■ **Directions**
Only reproduce the lines from the line containing "Home (46, 208)" onward, exactly, through the final line of the data below.

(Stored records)
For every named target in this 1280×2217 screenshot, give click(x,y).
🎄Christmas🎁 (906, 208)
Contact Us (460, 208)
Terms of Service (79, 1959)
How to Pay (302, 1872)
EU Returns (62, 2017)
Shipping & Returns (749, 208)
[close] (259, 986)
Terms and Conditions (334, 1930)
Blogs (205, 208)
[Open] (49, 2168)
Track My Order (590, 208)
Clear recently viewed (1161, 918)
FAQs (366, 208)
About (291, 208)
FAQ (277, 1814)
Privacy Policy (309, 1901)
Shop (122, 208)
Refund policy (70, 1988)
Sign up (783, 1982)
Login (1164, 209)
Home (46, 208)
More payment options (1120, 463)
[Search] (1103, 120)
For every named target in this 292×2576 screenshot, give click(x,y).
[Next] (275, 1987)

■ **Answer to this exercise**
Home (46, 208)
More payment options (1120, 463)
[Search] (1103, 120)
For every named target in this 292×2576 screenshot, give click(x,y).
[Next] (275, 1987)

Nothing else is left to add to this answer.